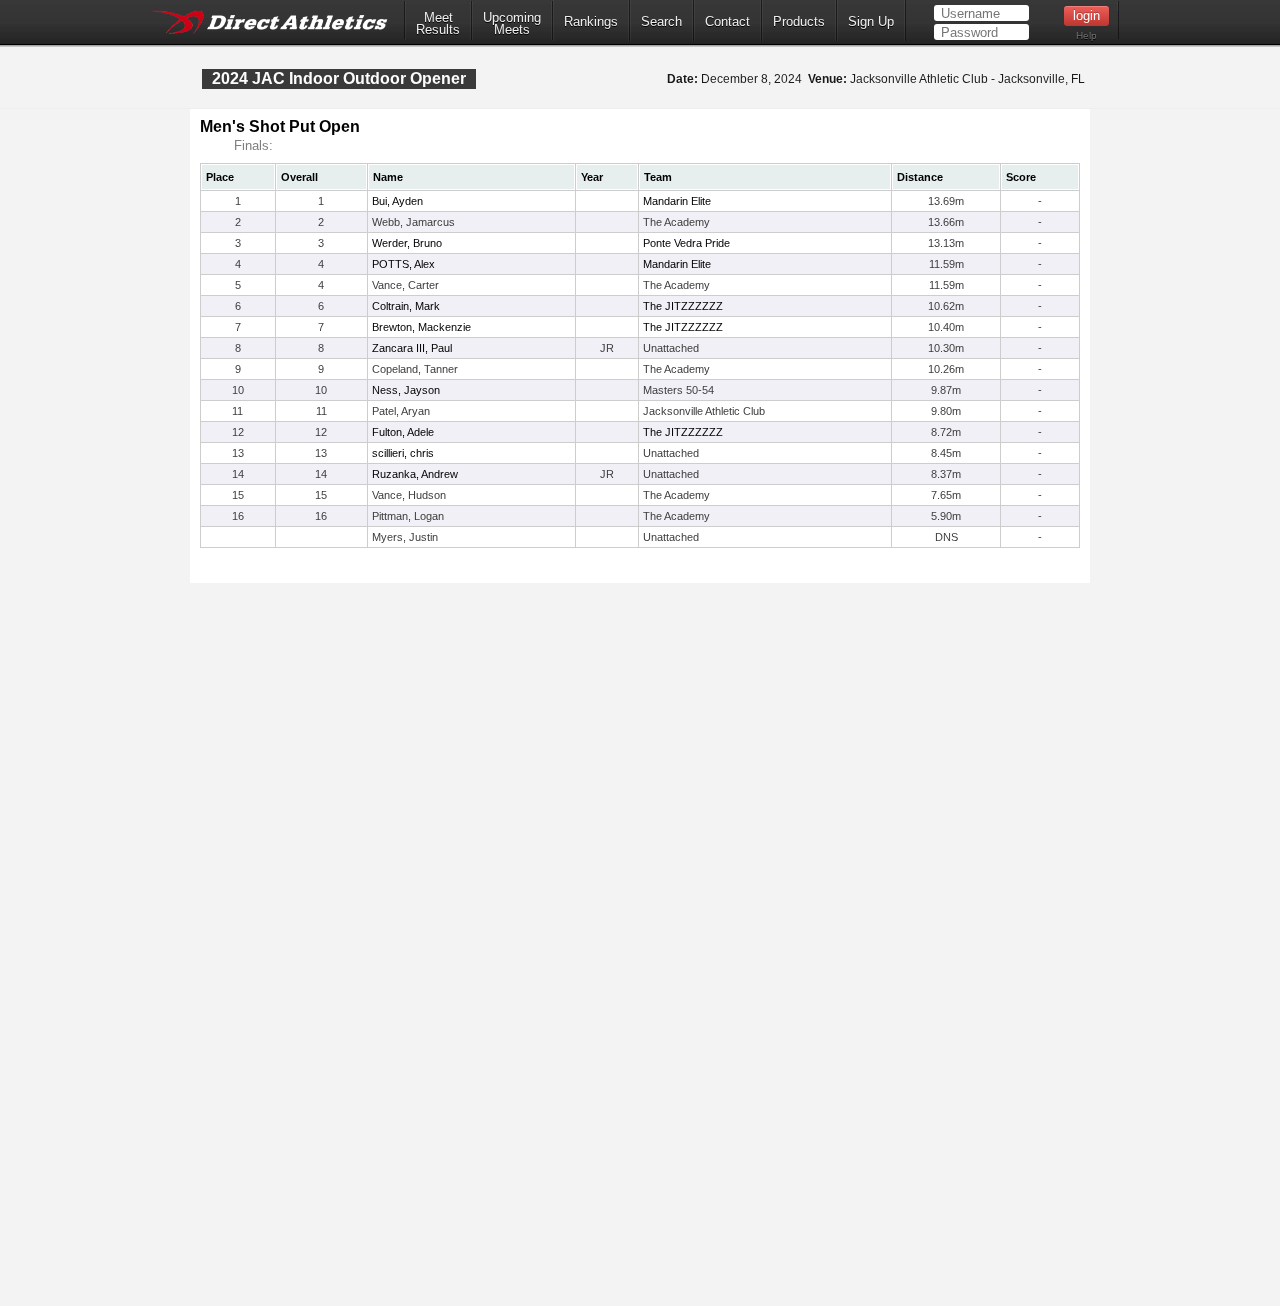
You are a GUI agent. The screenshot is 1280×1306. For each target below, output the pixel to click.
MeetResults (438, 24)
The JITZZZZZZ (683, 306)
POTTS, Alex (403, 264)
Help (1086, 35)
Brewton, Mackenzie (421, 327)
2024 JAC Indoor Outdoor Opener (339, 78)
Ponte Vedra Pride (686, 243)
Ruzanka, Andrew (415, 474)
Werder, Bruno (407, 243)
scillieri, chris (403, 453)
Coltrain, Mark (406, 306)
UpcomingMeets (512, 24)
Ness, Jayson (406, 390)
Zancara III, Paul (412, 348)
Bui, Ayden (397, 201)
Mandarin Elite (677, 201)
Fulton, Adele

● ● ● ● ● ● ●

■ PROBLEM TO WORK ON ■
Each line from the one holding "Ness, Jayson (406, 390)" to the end of the data above goes into the answer exactly as written, and no other line does.

■ OUTPUT ■
Ness, Jayson (406, 390)
Zancara III, Paul (412, 348)
Bui, Ayden (397, 201)
Mandarin Elite (677, 201)
Fulton, Adele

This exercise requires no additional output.